Women and African-American sf writers created trumpist dystopias because they were beta testing trumpism


#1

Originally published at: http://boingboing.net/2016/12/12/women-and-african-american-sf.html


#2

Well, obviously, this means that The Left is responsible for creating Trumpism, because their little speculative dystopian thought-experiments have put ideas into people’s heads. If they’d only stuck to writing proper speculative fiction about sturdy-thewed white men solving the world’s problems with their guns and fists, none of this would ever have happened. Once again, it’s all the fault of progressive liberal Muslim Marxist cuck feminist SJWs.

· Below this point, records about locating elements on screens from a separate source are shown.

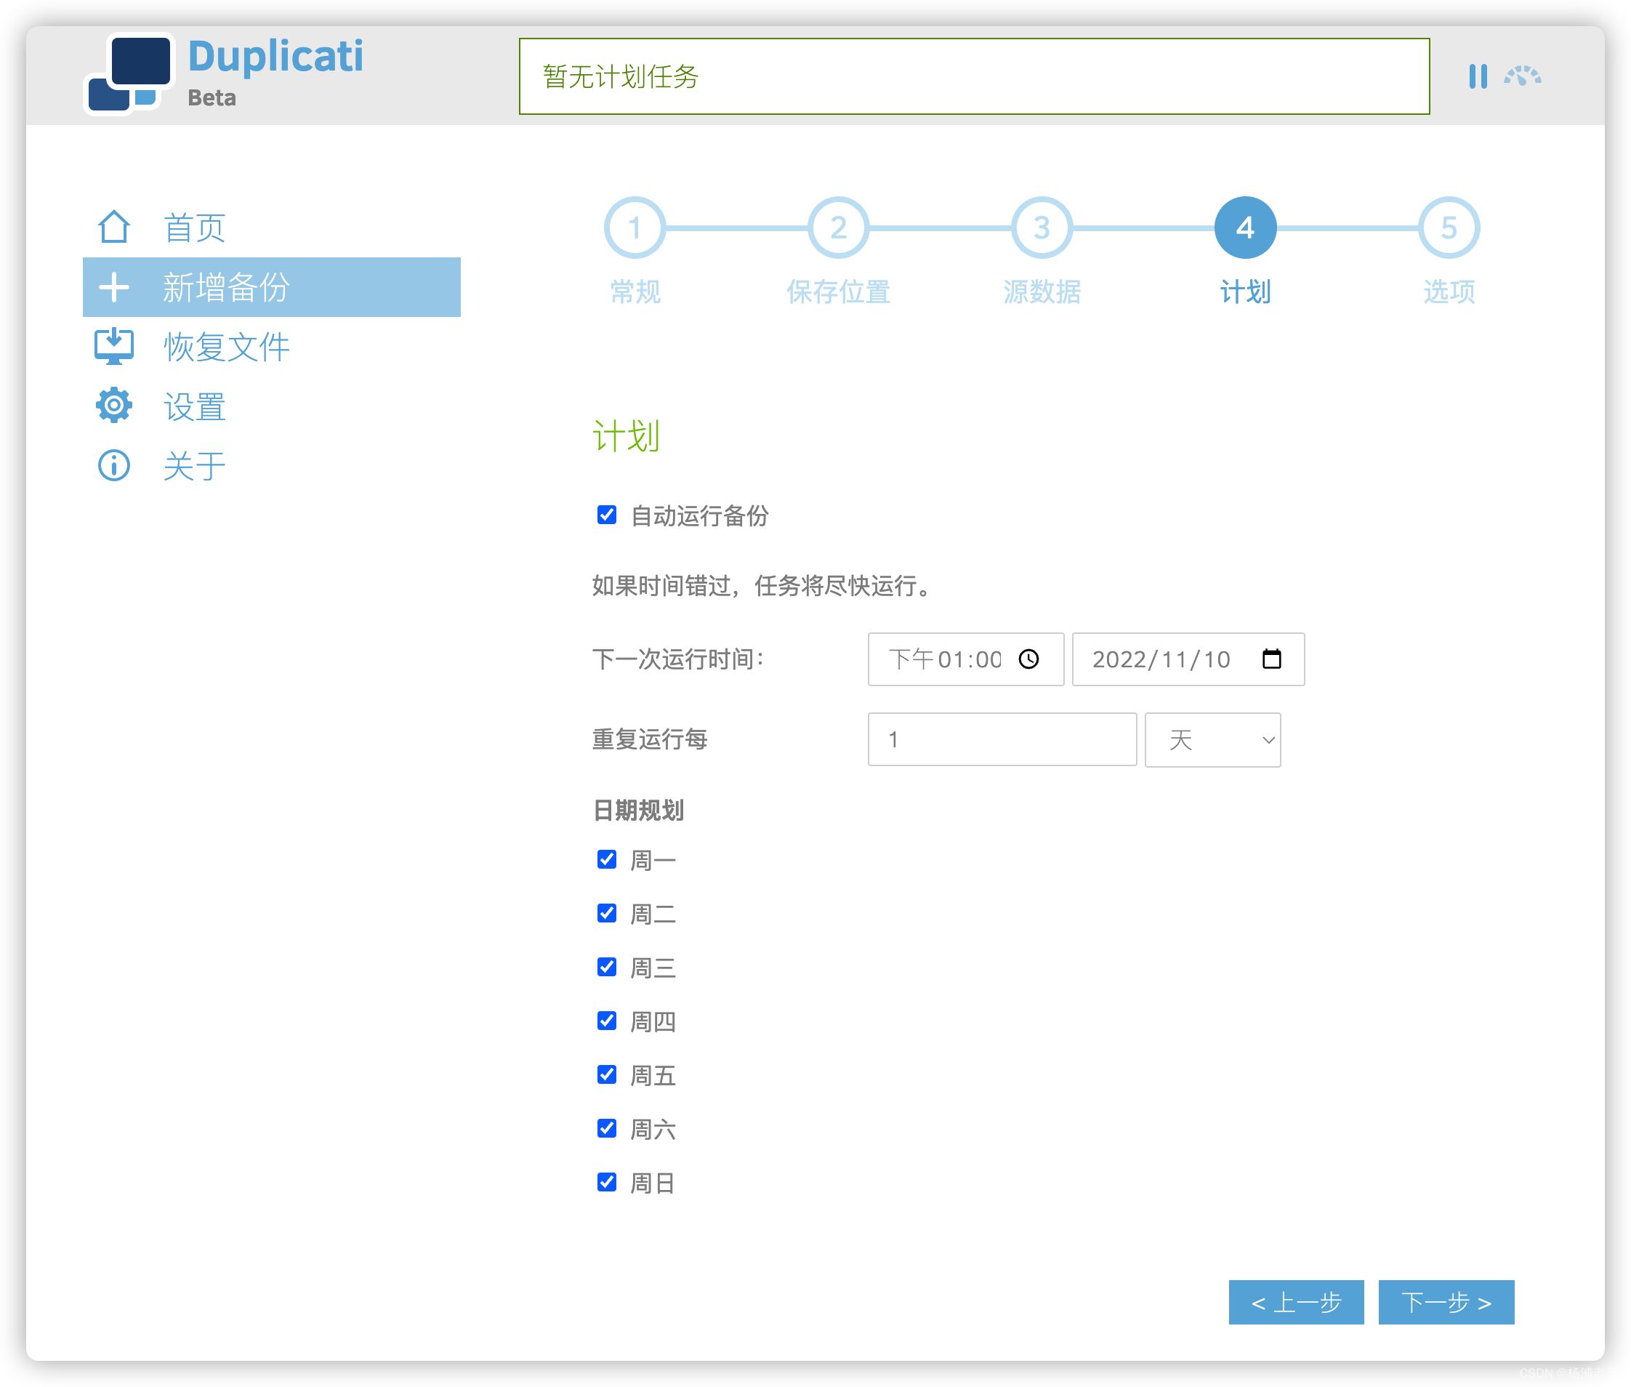
Task: Toggle the 周一 checkbox
Action: coord(606,859)
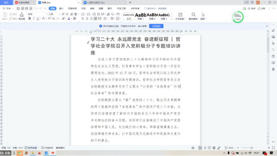Expand the font name dropdown
The height and width of the screenshot is (156, 277).
pos(47,14)
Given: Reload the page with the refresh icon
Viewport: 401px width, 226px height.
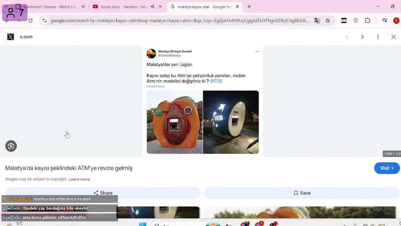Looking at the screenshot, I should [x=30, y=21].
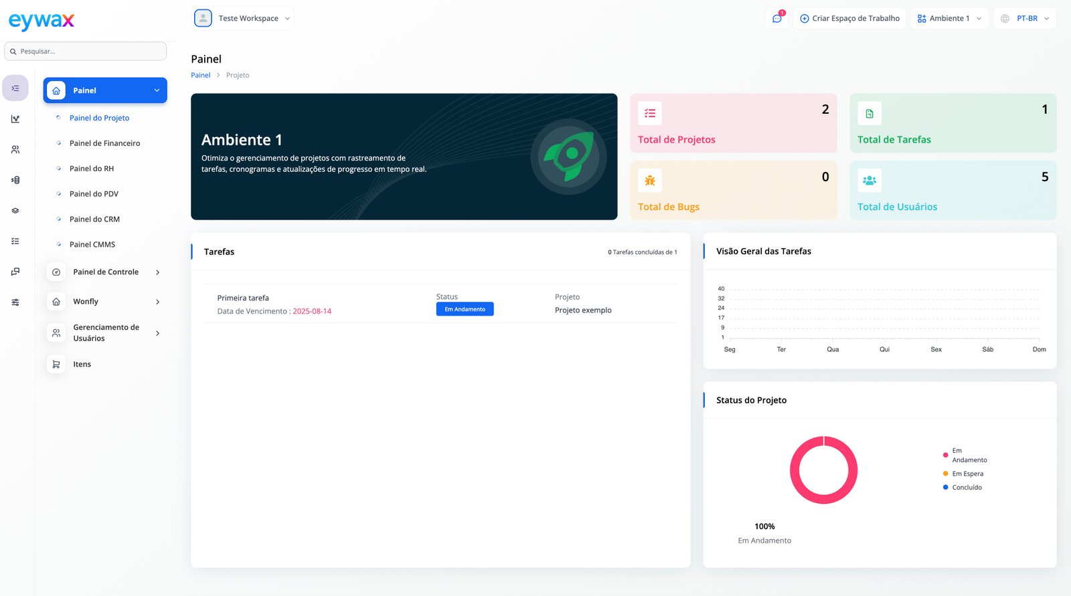Select Painel de Financeiro menu item

[104, 143]
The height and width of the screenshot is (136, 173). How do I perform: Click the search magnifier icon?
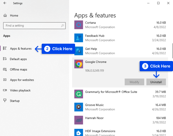pyautogui.click(x=62, y=26)
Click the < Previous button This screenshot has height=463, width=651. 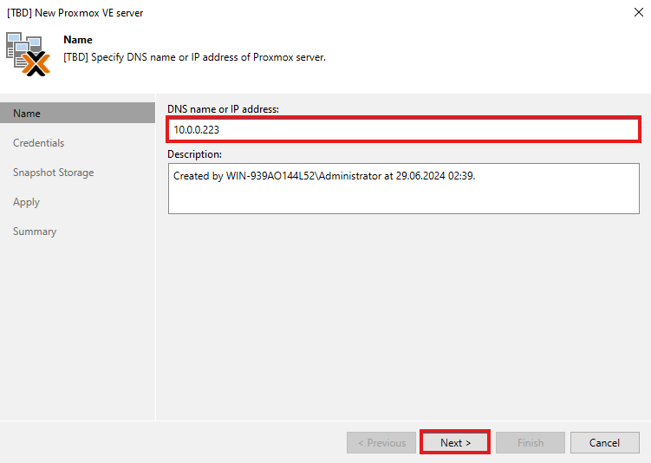pyautogui.click(x=381, y=442)
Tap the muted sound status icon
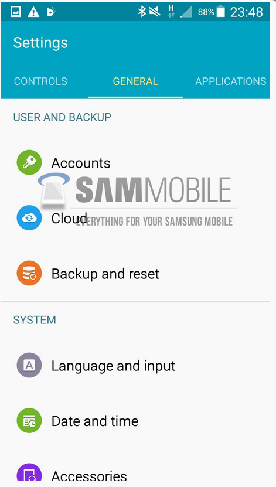276x487 pixels. [x=155, y=12]
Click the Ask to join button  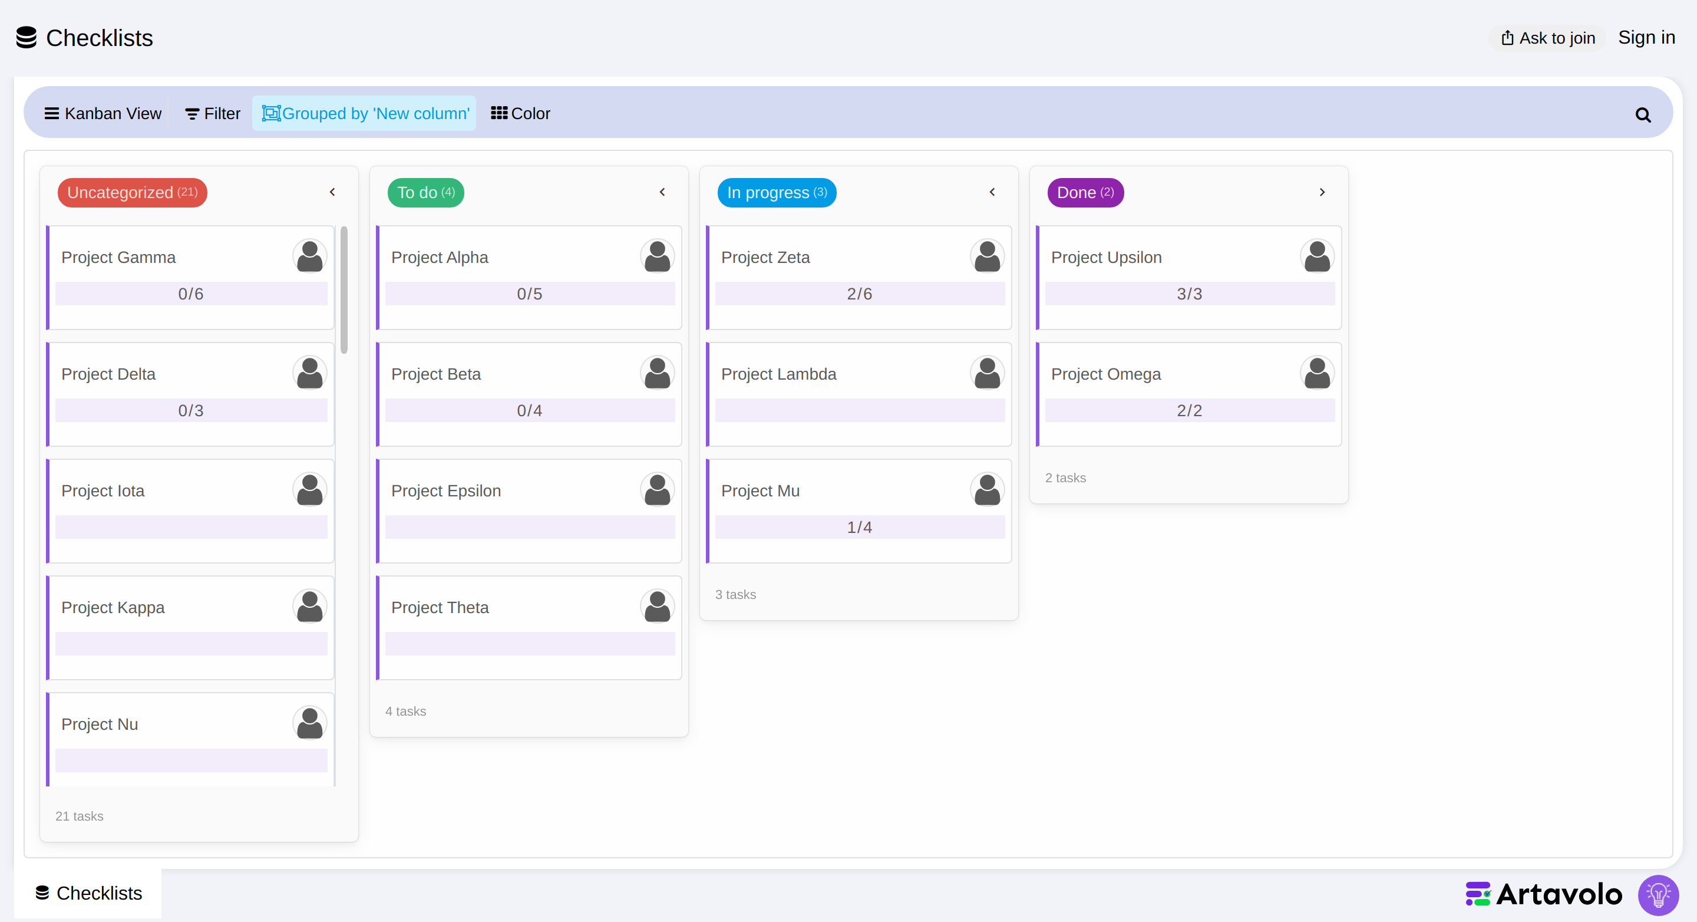point(1547,38)
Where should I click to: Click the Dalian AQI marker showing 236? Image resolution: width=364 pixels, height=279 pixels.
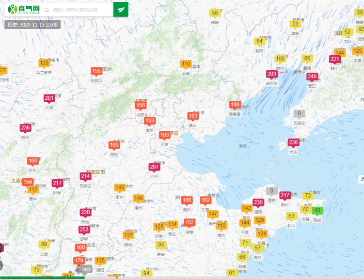coord(293,142)
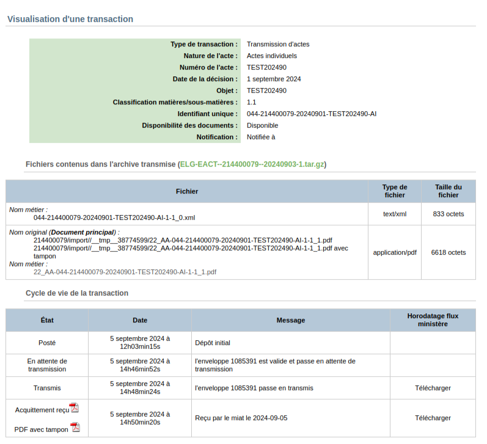The image size is (487, 444).
Task: Click the Taille du fichier column header
Action: coord(448,191)
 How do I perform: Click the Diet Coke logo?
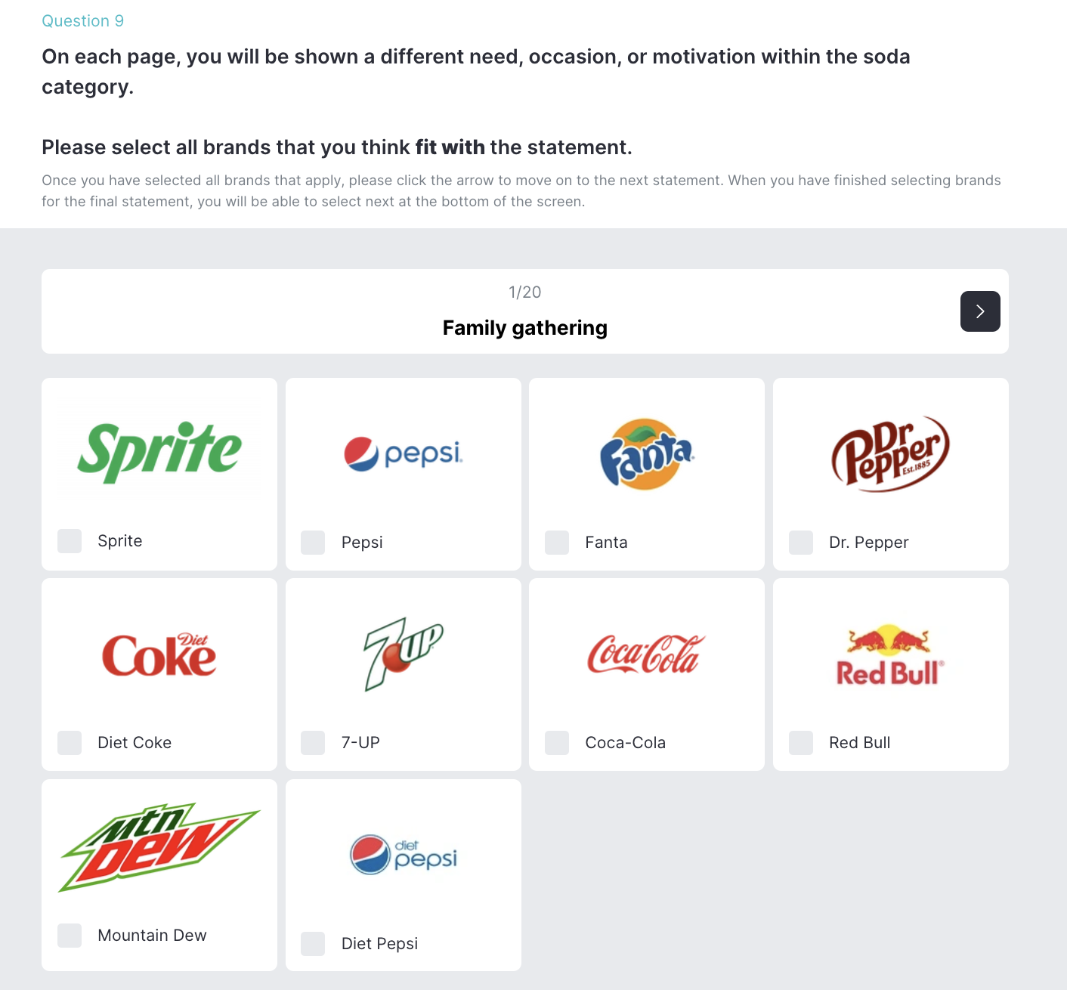[x=159, y=654]
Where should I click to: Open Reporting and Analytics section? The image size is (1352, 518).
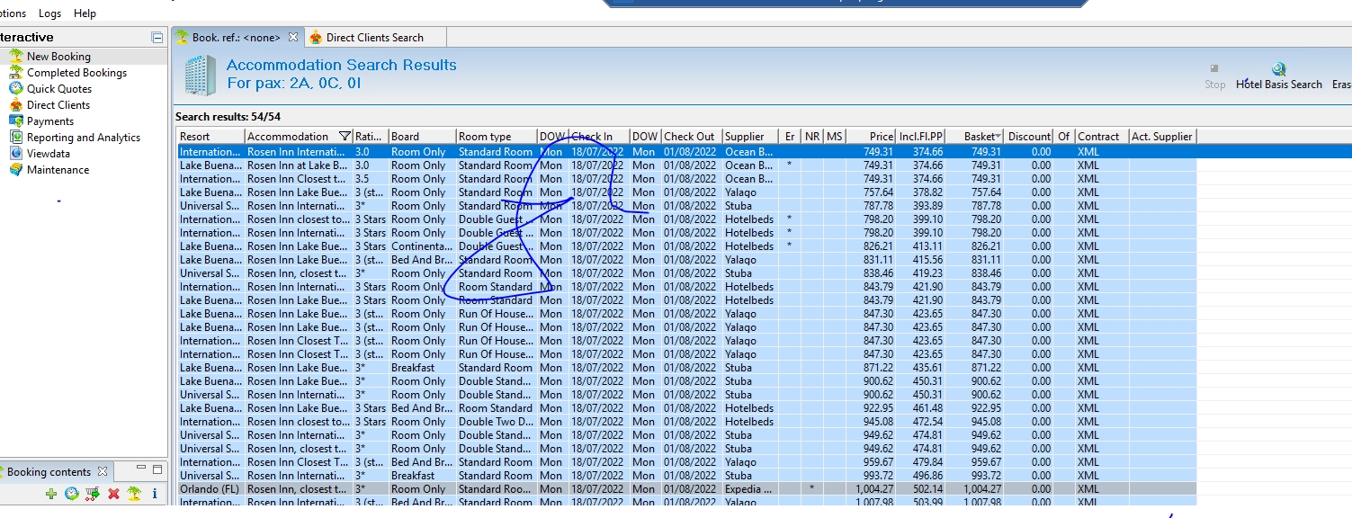tap(83, 138)
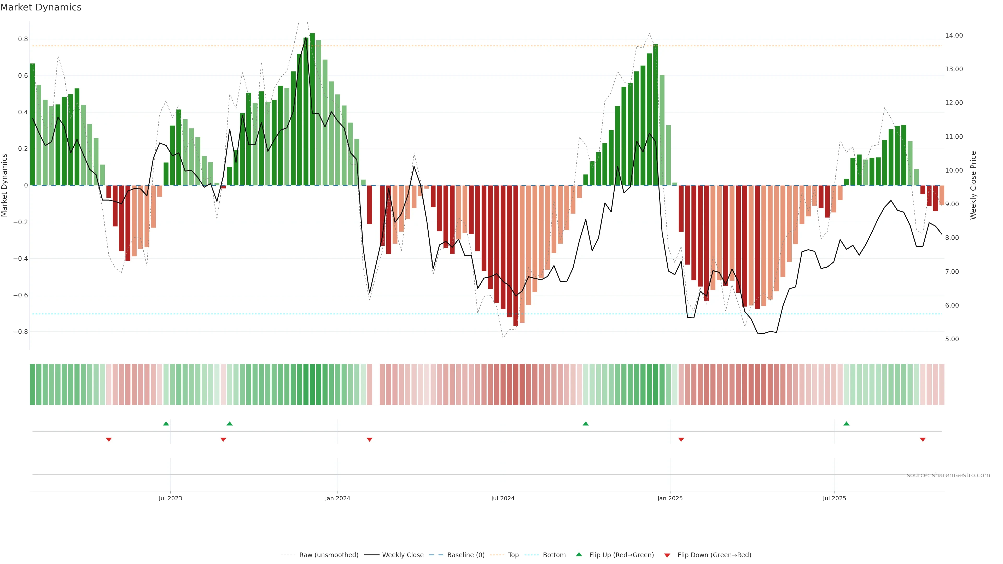1003x564 pixels.
Task: Click the green flip-up triangle near Oct 2024
Action: click(x=586, y=423)
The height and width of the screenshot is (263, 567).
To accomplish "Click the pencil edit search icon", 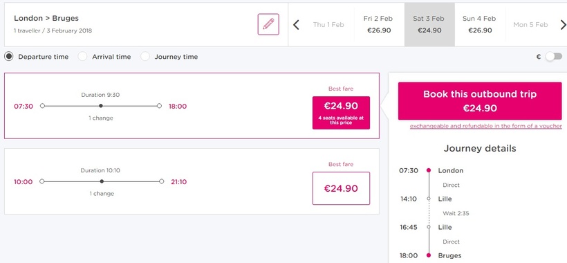I will [268, 24].
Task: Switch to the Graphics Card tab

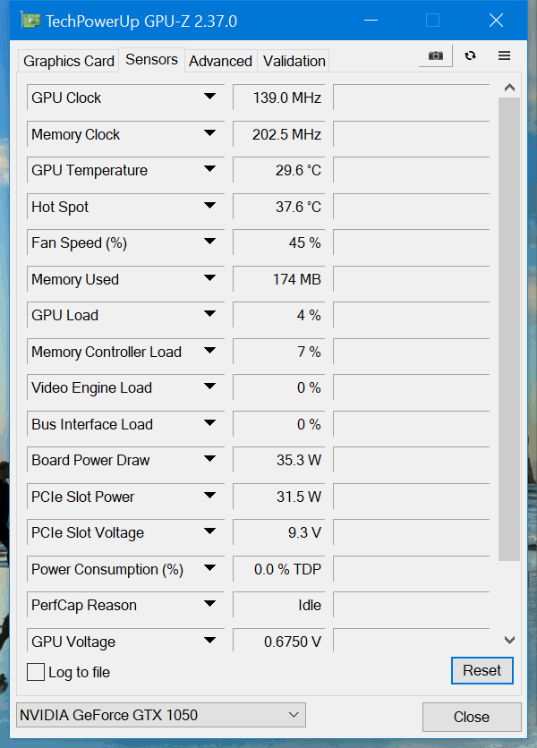Action: tap(69, 61)
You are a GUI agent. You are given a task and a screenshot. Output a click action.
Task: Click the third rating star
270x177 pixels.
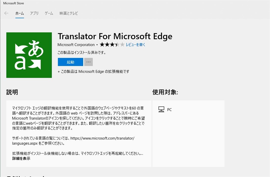pyautogui.click(x=112, y=45)
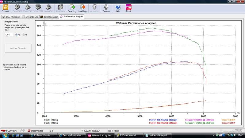Click the vehicle weight input field
Viewport: 245px width, 138px height.
[9, 35]
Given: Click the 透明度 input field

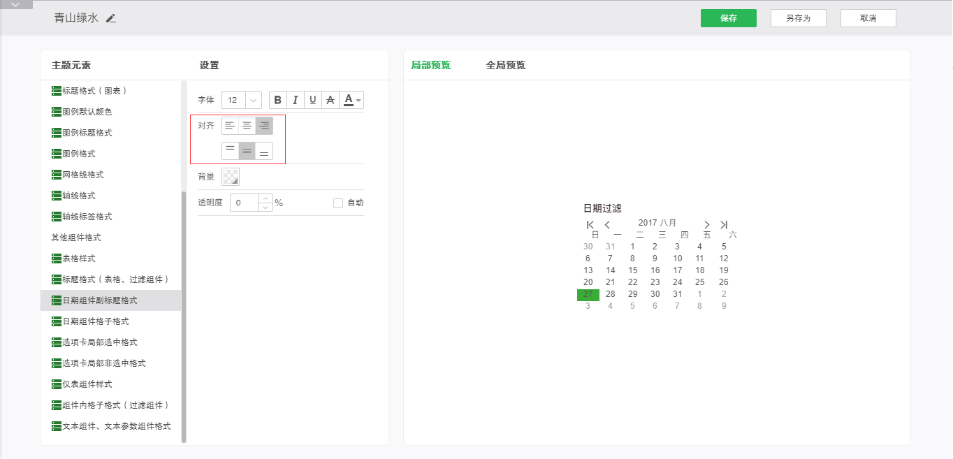Looking at the screenshot, I should point(244,203).
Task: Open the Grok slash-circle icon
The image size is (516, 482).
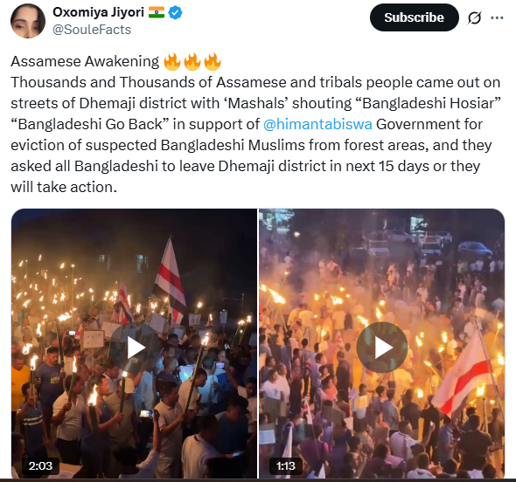Action: [x=474, y=17]
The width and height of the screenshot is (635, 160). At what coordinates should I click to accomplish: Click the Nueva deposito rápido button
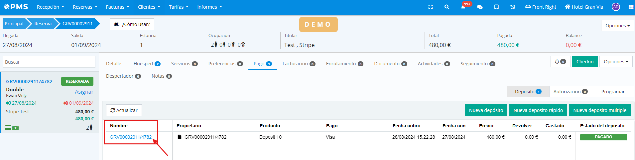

(argues simultaneously that our brave new Trumpocratic regime is also an unmixed blessing, vanishes in puff of unnoticed internal contradiction)


#3

Feudalism arose as a successful system of government because (according to some) Arab/Islamic control of precious metals made a currency-based system difficult and so a land tenure and service system arose in Western Europe.
The abstraction of assets away to electronic offshore holdings is, I suspect, having the same effect. We’re returning to a kind of feudalism in which the primary asset is land/ownership of corporations, and the value of money is held up by a bubble.
The US and the UK seem both to be heading into a form of feudalism. Ordinary people increasingly don’t actually own land - except where its value is low - and are at the mercy of feudal landlords who control jobs and are free to abuse their villeins. Wage agreements between apparently competing corporations are the same in principle as the barons agreeing the same fee in service per villein to remove the incentive to move - or even severely punishing movement.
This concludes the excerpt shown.